Виноградов, уцепившись за карниз, подтягивается на руках и спрыгивает в комнату. Лицо его влажно, камзол перепачкан глиной; глаза живут умным, стреляющим блеском, а левую бровь отогнул к виску свежий синяк.
Он садится, вынимает из кармана парик и разглаживает его на коленях; замечает на столе кофейную чашку, берет ее и, вращая за донце всей пятерней, рассматривает глазурь.
— Тебя опять били? — спрашивает Ломоносов.
— Били, — равнодушно отвечает Виноградов. — Им тоже не худо досталось... Совсем не стало прохода от кредиторов... Хочу ехать на мейссенские заводы... — Он задумывается, продолжая вертеть пальцами чашку. — Погляжу, как делают фарфор.
— Генкель тебе присоветовал?
— А хотя бы и он. Совет неплохой, Михайла.
За окном, шипя, ломается молния. Рейзер вздрагивает и закрывает уши. Громовая глыба распадается с треском. Ломоносов смотрит в зашитую дождем даль, достает из-за уха перо и склоняется над бумагой.
— Не вижу причины, — говорит он, косясь на Виноградова, — почему мне Генкеля почитать своей путеводной звездой... Что до курса химии надлежит...
...то он месяца за четыре едва учение о солях пройти успеет. Опыты его не удаются. Описанием их с примесью его пошлых шуток и пустой болтовни тетради наши наполнены.

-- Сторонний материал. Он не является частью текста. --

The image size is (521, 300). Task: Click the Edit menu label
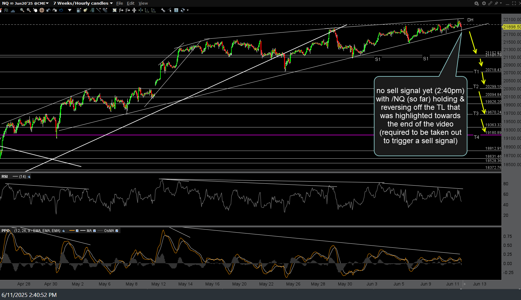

— А Вольф? — Виноградов щурится и собирает морщинками лоб. — Лучше? Думал — русские, так не взыщем? По химии Сталя сперва нам негодного учителя дал.
— Ну нет! Их не равняй. Генкель на деньги наши барышничает, покупает паи в рудниках. А Вольф — что́ бы мы без него делали? Помогал нам.
— Помогал!.. Гуляками пьяными обозвал, когда писал в Академию. Там сего не забудут. Несладко придется, как вернемся туда.
Ломоносов встает, хмурится и начинает быстро ходить.
— Я вот что, — решительно говорит он, — буду у немца просить денег.
— Что ж, давай вместе... Густав! — обращается к Рейзеру Виноградов. — А ты как?
— Отец пишет, — вытянув шею, тихо отзывается тот, — что деньги для меня будут высланы к сроку.
— «Отец пи-и-шет»! — передразнивает его Ломоносов и обрывает: — Скотина! Ступай ты от нас вон!
Рейзер выбегает за дверь. Виноградов откидывает назад голову и хохочет.
Дождь проходит. Теплый сырой ветер начинает залетать в окно, и комнату обливает последний медный свет солнца.
Ломоносов садится за стол, перекладывает бумаги, берется за письмо о правилах стихотворства. На ямбические триметры не хватает примера. Он исписывает осьмушку листа, зачеркивает все; пишет, зачеркивает, наконец склоняет голову набок. Ничего! Как будто ладно!
«Грусть прочь забавы бьет» — это был германизм: wegschlagen.